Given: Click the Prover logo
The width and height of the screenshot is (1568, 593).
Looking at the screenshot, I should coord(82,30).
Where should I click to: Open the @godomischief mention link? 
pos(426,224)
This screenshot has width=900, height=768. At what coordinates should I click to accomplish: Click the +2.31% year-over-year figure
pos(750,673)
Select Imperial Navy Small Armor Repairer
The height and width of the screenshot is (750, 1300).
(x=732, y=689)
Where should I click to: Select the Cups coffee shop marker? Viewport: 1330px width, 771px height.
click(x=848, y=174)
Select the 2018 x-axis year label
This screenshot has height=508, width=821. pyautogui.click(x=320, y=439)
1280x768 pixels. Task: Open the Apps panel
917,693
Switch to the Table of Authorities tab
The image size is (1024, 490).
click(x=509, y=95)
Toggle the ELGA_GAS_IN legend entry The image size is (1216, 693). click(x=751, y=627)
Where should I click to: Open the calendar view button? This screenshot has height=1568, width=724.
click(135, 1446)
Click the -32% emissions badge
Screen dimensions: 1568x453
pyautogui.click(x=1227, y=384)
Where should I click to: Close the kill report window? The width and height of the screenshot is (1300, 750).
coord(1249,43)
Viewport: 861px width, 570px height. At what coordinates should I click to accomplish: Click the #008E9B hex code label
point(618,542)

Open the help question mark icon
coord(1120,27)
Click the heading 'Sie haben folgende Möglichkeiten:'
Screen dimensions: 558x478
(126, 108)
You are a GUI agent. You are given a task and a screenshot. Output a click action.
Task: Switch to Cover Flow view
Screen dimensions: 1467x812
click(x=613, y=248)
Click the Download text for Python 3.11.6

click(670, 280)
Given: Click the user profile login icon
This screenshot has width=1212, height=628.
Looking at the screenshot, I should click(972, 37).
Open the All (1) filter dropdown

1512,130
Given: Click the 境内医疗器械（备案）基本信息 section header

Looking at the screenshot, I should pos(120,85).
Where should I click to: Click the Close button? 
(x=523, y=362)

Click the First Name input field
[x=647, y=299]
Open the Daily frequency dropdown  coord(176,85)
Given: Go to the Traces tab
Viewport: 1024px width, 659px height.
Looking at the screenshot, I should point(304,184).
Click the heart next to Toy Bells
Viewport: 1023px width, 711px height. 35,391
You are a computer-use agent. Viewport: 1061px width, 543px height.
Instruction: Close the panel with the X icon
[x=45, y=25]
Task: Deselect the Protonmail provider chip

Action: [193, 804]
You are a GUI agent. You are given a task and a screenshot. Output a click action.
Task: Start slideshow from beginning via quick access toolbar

※

Work task
Write out again, exactly, the lines from the start of the entries up to and including the one with "Task: Switch to Cover Flow view". Nothing else belongs in the reply.

Solution for this problem
Given: Click the Prover logo
The width and height of the screenshot is (1568, 593).
Looking at the screenshot, I should coord(82,30).
Where should I click to: Open the @godomischief mention link? 
pos(426,224)
This screenshot has width=900, height=768. At what coordinates should I click to accomplish: Click the +2.31% year-over-year figure
pos(750,673)
Select Imperial Navy Small Armor Repairer
The height and width of the screenshot is (750, 1300).
(x=732, y=689)
Where should I click to: Select the Cups coffee shop marker? Viewport: 1330px width, 771px height.
click(x=848, y=174)
Select the 2018 x-axis year label
This screenshot has height=508, width=821. pyautogui.click(x=320, y=439)
1280x768 pixels. Task: Open the Apps panel
917,693
Switch to the Table of Authorities tab
The image size is (1024, 490).
click(x=509, y=95)
Toggle the ELGA_GAS_IN legend entry The image size is (1216, 693). click(x=751, y=627)
Where should I click to: Open the calendar view button? This screenshot has height=1568, width=724.
click(135, 1446)
Click the -32% emissions badge
Screen dimensions: 1568x453
pyautogui.click(x=1227, y=384)
Where should I click to: Close the kill report window? The width and height of the screenshot is (1300, 750).
coord(1249,43)
Viewport: 861px width, 570px height. At what coordinates should I click to accomplish: Click the #008E9B hex code label
point(618,542)

Open the help question mark icon
coord(1120,27)
Click the heading 'Sie haben folgende Möglichkeiten:'
Screen dimensions: 558x478
(126, 108)
You are a GUI agent. You are given a task and a screenshot. Output a click action.
Task: Switch to Cover Flow view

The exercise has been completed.